Convert the records, from the start up to and including the line containing "click(x=99, y=234)", into a two-column CSV with the headers instruction and reply. Put each record's text and its answer on one row, each in a single quoted field, with line breaks replaced by spaces.

▶ [Data]
------------------------------------------------
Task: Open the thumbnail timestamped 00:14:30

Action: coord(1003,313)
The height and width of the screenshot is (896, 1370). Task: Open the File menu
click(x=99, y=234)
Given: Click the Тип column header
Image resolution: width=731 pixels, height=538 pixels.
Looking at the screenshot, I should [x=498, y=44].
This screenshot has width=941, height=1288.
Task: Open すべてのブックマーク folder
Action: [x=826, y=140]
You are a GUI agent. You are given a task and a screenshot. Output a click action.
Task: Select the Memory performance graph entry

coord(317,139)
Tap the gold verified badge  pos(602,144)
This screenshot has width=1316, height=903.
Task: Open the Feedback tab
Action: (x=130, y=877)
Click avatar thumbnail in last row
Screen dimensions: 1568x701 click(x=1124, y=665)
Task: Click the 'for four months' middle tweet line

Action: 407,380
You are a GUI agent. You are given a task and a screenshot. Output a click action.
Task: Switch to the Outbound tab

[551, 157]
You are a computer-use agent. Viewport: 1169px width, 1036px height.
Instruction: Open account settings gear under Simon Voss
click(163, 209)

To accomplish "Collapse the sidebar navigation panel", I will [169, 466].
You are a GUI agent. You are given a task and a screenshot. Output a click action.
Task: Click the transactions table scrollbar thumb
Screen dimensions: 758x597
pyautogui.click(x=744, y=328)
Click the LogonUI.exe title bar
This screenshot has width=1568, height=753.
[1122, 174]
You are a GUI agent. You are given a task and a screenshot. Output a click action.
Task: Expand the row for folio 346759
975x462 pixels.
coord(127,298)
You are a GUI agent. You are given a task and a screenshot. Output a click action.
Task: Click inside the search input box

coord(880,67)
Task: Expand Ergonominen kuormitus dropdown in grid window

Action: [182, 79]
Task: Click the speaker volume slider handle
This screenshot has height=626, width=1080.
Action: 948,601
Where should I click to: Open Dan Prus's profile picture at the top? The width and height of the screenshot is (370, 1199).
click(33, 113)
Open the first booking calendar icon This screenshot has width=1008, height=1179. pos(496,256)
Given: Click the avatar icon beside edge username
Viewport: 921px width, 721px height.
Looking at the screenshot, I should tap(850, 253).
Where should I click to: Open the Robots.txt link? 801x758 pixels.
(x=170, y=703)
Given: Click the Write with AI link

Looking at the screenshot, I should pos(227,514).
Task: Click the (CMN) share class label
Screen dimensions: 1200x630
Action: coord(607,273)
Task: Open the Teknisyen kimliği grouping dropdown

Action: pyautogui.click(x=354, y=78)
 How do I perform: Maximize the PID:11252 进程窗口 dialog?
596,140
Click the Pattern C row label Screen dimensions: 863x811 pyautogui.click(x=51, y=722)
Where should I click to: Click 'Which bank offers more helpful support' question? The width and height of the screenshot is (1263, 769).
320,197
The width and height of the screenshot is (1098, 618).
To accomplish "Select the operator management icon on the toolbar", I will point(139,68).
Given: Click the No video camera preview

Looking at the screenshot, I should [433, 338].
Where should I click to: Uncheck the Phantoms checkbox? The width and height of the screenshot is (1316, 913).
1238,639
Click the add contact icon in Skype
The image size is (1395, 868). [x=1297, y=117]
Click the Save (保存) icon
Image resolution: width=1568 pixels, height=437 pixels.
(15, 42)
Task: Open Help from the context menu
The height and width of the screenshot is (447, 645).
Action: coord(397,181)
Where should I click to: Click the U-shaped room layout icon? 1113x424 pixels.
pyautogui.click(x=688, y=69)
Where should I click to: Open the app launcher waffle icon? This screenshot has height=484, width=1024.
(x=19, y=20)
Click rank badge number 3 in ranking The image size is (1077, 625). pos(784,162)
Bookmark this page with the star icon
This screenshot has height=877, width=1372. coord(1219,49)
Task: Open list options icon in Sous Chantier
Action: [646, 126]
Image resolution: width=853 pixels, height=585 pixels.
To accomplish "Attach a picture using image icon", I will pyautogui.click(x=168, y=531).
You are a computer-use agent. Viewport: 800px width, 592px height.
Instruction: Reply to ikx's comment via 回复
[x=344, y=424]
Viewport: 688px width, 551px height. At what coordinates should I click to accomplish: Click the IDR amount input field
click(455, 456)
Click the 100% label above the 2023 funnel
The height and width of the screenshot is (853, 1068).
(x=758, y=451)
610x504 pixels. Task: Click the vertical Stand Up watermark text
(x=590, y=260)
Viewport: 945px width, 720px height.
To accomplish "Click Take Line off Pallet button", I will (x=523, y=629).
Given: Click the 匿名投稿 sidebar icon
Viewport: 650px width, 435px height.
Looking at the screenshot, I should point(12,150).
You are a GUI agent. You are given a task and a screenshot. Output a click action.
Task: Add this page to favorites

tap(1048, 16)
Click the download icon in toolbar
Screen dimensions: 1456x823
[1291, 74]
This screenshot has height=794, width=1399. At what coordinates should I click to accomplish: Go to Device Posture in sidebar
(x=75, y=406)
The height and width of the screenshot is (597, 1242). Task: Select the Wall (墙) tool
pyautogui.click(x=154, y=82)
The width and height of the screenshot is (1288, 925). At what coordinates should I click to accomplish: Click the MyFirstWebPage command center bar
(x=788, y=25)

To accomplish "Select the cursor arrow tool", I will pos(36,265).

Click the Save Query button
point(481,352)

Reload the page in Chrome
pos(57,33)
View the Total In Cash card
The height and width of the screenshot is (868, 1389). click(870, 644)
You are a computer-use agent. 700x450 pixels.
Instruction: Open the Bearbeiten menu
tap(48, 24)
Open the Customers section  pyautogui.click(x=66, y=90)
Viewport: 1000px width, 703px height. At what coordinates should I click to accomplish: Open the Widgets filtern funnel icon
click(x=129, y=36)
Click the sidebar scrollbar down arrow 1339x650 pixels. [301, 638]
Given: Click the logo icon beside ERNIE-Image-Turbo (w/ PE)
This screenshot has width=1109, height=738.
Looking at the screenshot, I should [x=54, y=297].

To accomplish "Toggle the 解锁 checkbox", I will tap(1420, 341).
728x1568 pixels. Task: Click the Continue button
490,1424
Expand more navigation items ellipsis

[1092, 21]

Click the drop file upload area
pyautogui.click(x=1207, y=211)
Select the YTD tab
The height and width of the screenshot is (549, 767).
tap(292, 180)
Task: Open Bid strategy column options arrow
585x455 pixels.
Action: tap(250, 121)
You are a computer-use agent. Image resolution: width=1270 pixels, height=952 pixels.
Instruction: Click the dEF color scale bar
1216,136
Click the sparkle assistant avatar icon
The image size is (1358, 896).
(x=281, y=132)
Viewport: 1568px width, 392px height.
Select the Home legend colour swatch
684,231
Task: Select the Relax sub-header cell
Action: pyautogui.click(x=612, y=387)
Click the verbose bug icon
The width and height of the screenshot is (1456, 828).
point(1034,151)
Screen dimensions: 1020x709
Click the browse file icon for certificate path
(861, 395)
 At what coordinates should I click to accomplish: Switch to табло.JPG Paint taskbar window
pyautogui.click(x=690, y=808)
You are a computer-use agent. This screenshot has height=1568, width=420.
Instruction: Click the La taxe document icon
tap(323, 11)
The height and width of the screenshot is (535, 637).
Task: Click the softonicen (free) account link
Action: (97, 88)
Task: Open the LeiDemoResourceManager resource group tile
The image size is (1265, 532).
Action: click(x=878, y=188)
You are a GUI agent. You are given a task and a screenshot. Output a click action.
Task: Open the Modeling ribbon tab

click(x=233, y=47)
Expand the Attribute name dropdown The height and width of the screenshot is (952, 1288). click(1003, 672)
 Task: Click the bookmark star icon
------------------------------------------------
▶ [Problem solution]
instruction,reply
"Task: Open the thumbnail timestamped 00:14:30","Action: coord(1003,313)"
"The height and width of the screenshot is (896, 1370). Task: Open the File menu","click(x=99, y=234)"